In these uncertain times, Ottolinger’s designers Cosima Gadient and Christa Bösch figure the best strategy is to “just buckle up and stay focused.”

“We have to be sharper where we might have been looser before, be leaner and more precise,” they said during a video interview. To that end, for resort they kept everything close to home, literally and figuratively. This lookbook was shot in the street in front of their Berlin studio, as well as the park—a former airfield—behind.

The designers described this collection as not a uniform, exactly, but rather as a true reflection of how they personally dress for moving through the world, from gallery openings or parties to travels farther afield. “Berlin is a place of transit,” Gadient offered. “It’s not like Paris, where you show up with a suitcase and a dream of staying.”

Little, if any, distinction is made between day and night. Gold lurex numbers nodded to the German capital’s famed nightlife, a safe space where the designers said they felt free, connected, and in touch with their dreams. Here and there, they embellished pieces with donut-cut rose quartz or lapis as good luck charms for moving through tough moments. Ottolinger diehards will likely take to wild statements like those cat and dog prints, but the criss-cross dresses in ribbed cotton jersey could win over some new fans.

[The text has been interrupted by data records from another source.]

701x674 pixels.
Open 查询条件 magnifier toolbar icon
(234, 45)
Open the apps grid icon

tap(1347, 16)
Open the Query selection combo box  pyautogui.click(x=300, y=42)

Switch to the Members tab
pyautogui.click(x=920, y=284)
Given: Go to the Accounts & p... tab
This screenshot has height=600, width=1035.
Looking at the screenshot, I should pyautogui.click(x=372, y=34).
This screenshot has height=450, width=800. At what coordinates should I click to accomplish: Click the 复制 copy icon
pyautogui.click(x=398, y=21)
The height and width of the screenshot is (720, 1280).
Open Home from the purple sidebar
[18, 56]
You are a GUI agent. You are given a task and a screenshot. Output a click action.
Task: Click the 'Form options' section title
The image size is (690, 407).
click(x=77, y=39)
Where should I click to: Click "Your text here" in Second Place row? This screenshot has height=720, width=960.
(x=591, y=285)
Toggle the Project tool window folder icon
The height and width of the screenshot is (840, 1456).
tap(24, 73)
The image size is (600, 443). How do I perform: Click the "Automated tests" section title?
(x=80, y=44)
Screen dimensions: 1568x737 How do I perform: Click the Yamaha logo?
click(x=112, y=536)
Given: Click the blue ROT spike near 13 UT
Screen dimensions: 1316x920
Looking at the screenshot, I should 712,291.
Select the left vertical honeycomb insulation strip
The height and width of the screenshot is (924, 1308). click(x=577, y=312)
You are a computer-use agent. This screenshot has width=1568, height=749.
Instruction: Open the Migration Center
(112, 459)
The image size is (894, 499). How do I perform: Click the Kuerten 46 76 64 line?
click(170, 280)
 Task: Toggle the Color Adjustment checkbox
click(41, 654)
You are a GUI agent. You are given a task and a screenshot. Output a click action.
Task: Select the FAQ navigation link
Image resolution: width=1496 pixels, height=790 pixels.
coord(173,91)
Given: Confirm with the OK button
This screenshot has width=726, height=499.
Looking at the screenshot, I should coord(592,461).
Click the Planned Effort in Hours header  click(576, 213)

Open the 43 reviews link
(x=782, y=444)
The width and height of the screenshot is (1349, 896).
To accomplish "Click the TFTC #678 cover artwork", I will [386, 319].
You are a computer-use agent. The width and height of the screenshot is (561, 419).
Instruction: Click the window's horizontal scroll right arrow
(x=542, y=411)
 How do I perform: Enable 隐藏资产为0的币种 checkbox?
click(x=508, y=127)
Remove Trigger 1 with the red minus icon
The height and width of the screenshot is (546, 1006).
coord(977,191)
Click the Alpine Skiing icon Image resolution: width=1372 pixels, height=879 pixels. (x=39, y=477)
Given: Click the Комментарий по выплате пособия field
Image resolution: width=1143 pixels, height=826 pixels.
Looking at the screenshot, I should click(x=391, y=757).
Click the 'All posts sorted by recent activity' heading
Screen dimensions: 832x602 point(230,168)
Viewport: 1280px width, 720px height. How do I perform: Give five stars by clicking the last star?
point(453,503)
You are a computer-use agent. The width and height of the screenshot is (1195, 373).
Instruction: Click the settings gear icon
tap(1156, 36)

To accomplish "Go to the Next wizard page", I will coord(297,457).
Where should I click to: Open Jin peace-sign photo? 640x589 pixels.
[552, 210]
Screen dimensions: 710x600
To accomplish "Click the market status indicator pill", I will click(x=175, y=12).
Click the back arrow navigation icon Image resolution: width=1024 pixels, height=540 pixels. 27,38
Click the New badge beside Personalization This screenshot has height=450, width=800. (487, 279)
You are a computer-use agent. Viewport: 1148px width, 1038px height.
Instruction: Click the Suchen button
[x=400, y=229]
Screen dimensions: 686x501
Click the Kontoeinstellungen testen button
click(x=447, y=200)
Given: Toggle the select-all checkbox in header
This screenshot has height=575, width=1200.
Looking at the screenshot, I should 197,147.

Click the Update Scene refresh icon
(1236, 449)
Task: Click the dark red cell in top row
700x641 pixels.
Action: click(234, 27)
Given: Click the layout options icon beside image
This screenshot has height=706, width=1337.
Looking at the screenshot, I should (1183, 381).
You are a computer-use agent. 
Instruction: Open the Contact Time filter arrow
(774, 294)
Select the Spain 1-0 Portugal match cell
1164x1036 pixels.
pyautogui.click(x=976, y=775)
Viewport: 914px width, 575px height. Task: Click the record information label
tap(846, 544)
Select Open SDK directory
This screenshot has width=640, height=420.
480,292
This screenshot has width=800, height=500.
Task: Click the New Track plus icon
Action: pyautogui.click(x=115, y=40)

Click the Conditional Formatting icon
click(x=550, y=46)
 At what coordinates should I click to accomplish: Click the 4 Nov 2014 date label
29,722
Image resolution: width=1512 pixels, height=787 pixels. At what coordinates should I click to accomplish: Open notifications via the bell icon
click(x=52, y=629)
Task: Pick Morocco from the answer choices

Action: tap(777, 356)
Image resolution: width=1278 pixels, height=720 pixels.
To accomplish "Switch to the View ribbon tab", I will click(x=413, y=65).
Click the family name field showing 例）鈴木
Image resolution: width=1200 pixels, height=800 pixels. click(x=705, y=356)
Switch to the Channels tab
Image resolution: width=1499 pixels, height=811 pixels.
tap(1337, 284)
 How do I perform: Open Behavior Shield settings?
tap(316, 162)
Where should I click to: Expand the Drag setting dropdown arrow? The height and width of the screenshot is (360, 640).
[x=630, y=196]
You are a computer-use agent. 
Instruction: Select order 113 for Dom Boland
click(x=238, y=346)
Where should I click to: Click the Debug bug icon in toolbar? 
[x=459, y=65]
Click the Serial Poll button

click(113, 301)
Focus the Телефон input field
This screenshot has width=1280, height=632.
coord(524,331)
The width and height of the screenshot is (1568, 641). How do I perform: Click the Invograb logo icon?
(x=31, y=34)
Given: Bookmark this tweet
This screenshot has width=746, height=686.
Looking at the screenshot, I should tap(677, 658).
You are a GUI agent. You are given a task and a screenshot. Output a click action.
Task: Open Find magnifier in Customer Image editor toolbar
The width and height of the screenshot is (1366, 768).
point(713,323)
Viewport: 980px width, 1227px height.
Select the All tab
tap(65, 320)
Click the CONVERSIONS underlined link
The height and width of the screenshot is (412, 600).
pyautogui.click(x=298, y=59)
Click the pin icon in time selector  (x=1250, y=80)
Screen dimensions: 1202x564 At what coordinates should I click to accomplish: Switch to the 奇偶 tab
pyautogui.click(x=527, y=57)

Throughlines from the current collection included painted denims, a raw-edged shift dress and deconstructed men’s suiting with a cross-over fly. Jersey mesh prints reprised the spirit and mood of urban art. Cardigans designed with extra trim and a “slightly deranged” fastening system could be worn creatively or classically. The brand has also recently introduced swimwear, and that material returned here on a royal blue dress (yes, it’s technically swim-friendly, but that’s not the intent). A new logo played on that of American rock band Tool. And there’s a teaser in here of what’s in the pipeline: those showpiece peel-aways are made from scuba memory foam, an extension of the duo’s recent work with wetsuits. “Those show how we create shapes and find form,” Bösch noted. “It can be beautiful when things fall apart.”